Following my end-of-studies dissertation and several residences in China and South Korea, I began to question extra-Western ways of thinking as well as the relationship of modern man to his surroundings.
These questions have nourished my research to lead to transfigured landscapes, where empty and full mingle with the exhibition space, like a mesh. This creation is imbued with reality while not representing it.
My practice aims to operate a back and forth between culture of proximity (say endogenous) and culture that could be described as exogenous. What interests me is to propose a disturbance of the gaze of the spectator trained in an aesthetic pre-determined by his locality to confront him with another mental construction.
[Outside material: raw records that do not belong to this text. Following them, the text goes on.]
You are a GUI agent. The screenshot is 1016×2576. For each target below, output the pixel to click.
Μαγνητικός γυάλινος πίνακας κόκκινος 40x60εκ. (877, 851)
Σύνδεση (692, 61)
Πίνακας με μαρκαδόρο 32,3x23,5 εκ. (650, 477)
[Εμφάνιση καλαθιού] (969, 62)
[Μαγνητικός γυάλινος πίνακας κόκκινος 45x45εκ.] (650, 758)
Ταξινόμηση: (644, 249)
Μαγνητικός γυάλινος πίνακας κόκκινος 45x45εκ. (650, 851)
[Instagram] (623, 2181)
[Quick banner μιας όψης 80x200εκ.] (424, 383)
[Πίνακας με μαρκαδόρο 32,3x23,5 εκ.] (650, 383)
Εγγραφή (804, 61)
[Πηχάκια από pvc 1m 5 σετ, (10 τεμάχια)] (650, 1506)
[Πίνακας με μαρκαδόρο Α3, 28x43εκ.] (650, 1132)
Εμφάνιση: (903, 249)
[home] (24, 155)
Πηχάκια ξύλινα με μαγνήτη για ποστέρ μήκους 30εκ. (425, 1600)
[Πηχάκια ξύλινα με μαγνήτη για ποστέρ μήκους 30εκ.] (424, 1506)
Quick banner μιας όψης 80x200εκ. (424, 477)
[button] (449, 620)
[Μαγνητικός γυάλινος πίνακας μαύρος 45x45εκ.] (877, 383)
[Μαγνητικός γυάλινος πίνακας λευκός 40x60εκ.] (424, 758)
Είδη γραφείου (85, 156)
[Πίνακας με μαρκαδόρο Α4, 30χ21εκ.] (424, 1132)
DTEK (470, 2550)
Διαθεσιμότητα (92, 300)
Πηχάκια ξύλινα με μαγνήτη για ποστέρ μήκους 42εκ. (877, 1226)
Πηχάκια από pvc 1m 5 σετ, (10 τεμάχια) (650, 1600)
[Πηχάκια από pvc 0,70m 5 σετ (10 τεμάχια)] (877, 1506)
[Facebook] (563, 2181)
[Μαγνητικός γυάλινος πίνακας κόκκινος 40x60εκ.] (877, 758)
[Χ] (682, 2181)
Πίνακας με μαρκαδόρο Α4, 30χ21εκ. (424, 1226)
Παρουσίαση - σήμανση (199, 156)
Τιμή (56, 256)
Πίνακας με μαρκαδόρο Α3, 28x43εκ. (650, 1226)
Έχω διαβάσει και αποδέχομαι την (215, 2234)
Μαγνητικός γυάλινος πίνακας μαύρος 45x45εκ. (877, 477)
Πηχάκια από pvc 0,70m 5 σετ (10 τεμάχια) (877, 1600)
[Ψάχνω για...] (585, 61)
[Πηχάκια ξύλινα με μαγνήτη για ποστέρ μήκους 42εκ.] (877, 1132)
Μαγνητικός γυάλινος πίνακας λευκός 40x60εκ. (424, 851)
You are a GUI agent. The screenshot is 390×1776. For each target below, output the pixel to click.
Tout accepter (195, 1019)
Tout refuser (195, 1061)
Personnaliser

In short, to disorient him and lead him to build bridges between the self and otherness.
I imagine works that reflect this movement of exchange between different cultures and the representations of natural landscapes that they generate through the use of a form of stylisation.
For this exhibition, the artist and composer Lukas Jacob Hövelmann-Köper has composed a musical work based on the shapes of the cutouts. The cut-out patterns, projected on the floors, walls and ceilings, intertwine, between reality and abstraction, thus offering an experience where sound becomes one.
In places, electric cables mix with this nature, associating with it. Man cannot exist alone and emptiness cannot exist without matter. The forest is an industrial city, the tree branches are electric wires and our perception is constantly deceived.
This installation propels us into an interior greenery, made of whites and shadows, cables and lights, a standardized space: a White Garden.